Por outro lado, o BC ressaltou que “uma frustração das expectativas sobre a continuidade das reformas e ajustes necessários na economia brasileira podem afetar prêmios de risco e elevar a trajetória da inflação no horizonte relevante para a política monetária”. E disse ainda que esse risco se intensifica no caso de deterioração do cenário externo para economias emergentes. O BC descreveu o cenário externo como desafiador, citando o risco de desaceleração da economia global.

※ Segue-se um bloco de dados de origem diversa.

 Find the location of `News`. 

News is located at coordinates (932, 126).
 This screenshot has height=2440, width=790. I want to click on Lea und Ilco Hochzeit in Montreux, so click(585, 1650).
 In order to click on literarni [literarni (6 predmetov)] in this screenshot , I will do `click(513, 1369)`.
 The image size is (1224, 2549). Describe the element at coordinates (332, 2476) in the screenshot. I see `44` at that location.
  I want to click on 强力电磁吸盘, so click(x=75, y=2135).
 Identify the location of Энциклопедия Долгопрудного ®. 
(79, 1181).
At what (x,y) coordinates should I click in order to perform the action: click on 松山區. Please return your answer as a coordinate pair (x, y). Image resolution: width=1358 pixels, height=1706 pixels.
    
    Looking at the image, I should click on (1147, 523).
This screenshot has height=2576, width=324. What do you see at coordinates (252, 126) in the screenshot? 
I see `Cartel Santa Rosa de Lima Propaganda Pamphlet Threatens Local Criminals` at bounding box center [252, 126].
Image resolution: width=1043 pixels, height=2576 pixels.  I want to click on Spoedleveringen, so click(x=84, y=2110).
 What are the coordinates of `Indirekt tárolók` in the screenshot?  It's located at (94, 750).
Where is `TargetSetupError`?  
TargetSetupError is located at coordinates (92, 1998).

É bom lembrar que Ilan Goldfajn, o antecessor do presidente do BC, Roberto Campos Neto, parou de cortar juros na reunião do Copom de 16 maio de 2018, depois de ter reduzido a Selic de 14,25% para 6,50%, citando a frustração com as expectativas sobre a continuidade das reformas e o maior risco de reversão do cenário externo para economias emergentes. Tal conjuntura soa familiar? Campos Neto vem destacando em seus recentes discursos públicos o compromisso da instituição com a estabilidade de preços, ou seja, com a ancoragem da inflação e das expectativas inflacionárias.

Nesse sentido, enquanto a mediana das estimativas para o PIB de 2019 e 2020 vem caindo, os analistas não reduziram suas projeções para a inflação. Se o PIB potencial permanece praticamente o mesmo, por que a projeção de inflação não caiu com a revisão do crescimento em 2019 e 2020?

Conforme a pesquisa Focus, a estimativa do PIB de 2019 caiu de 2,55%, no fim do ano passado, para 1,24%, enquanto, no mesmo período, a projeção de inflação passou de 4,01% para 4,07%. Já a previsão para o PIB de 2020, que chegou a apontar crescimento de 2,80%, está agora em 2,50%, mas a projeção para a inflação segue em 4,00% há 98 semanas.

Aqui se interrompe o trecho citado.